**Provided passage**
--

In order to find run-specific SSEs, GATK BQSR typically assumes that the sample contains neither mis-mapped/mis-aligned reads nor variants (except at the bases defined by dbSNP). Since many rare variants are not in dbSNP and some SSEs might be in dbSNP 
, BQSR will count many rare variants as SSEs and may miss some SSEs that are included in dbSNP (see ), resulting in a bias against variants not in dbSNP. This problem is compounded for the many non-human species for which comprehensive SNP databases are not available, so many real variants will be counted as SSEs for these species. For RNA-seq, recalibrating based on dbSNP will also be biased against detecting any possible RNA editing that occurs at non-dbSNP locations. For DNA and RNA sequencing, certain motifs that are highly mutable (e.g., CpG dinucleotides) are likely to receive lower recalibrated quality scores due to incomplete dbSNP databases, resulting in variant bases receiving lower weight in the precise locations where real variants are more likely to be found. In addition, mapping errors due to closely related sequences or complex variants could cause both false positive SSEs when accurately sequenced bases are incorrectly mapped to mismatching bases, as well as false negative SSEs when inaccurately sequenced bases are incorrectly mapped to matching bases.
A few previous methods have used external spike-ins to calibrate base or variant calls. The Ibis base caller for Illumina uses the PhiX spike-in provided by Illumina to achieve more accurate base calls and quality scores by correcting machine cycle biases 
. This method has the advantage of using the raw fluorescent intensity values in its base calling method, but the small size of the PhiX genome (≈5 kb) limits the number of covariates that can be calibrated. Another approach used short 1–2 kb external spike-in plasmids with known indels to both recalibrate quality scores and tune their parameters for detecting rare indels in large cohorts 
. Their algorithm, called SPLINTER, used the base and the two previous bases to calibrate error rates, but they did not investigate whether the length of their short plasmids was sufficient for statistically robust calibration.

--

**Data to examine**
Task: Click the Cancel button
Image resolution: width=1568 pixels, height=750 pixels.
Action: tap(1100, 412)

--

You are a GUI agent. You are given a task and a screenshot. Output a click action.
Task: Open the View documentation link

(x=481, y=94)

--

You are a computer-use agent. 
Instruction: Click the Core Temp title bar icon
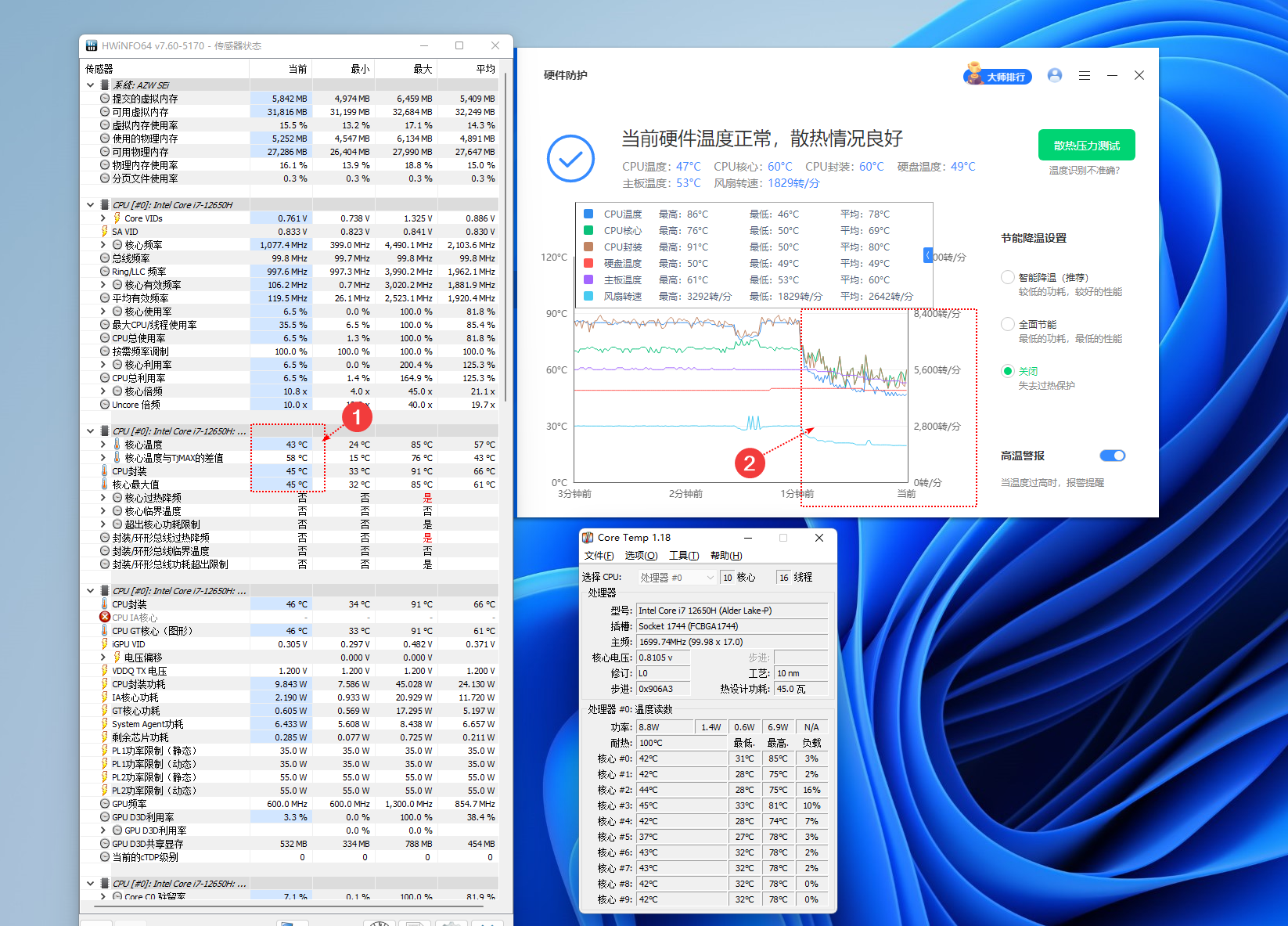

--

**Required action 1**
According to the passage on base quality recalibration, what is the approximate size of the PhiX genome?
**Required action 2**
From the passage on base quality recalibration, return the text from "A few previous" up to and including "statistically robust calibration.".
**Required action 3**
Based on the passage on base quality recalibration, explain why GATK BQSR is biased against variants that are not in dbSNP.

**Exercise answer 1**
About 5 kb.

**Exercise answer 2**
A few previous methods have used external spike-ins to calibrate base or variant calls. The Ibis base caller for Illumina uses the PhiX spike-in provided by Illumina to achieve more accurate base calls and quality scores by correcting machine cycle biases 
. This method has the advantage of using the raw fluorescent intensity values in its base calling method, but the small size of the PhiX genome (≈5 kb) limits the number of covariates that can be calibrated. Another approach used short 1–2 kb external spike-in plasmids with known indels to both recalibrate quality scores and tune their parameters for detecting rare indels in large cohorts 
. Their algorithm, called SPLINTER, used the base and the two previous bases to calibrate error rates, but they did not investigate whether the length of their short plasmids was sufficient for statistically robust calibration.

**Exercise answer 3**
BQSR assumes the sample has no variants except at bases defined by dbSNP. Many rare variants are not in dbSNP, so BQSR counts them as SSEs. It may also miss SSEs that are in dbSNP.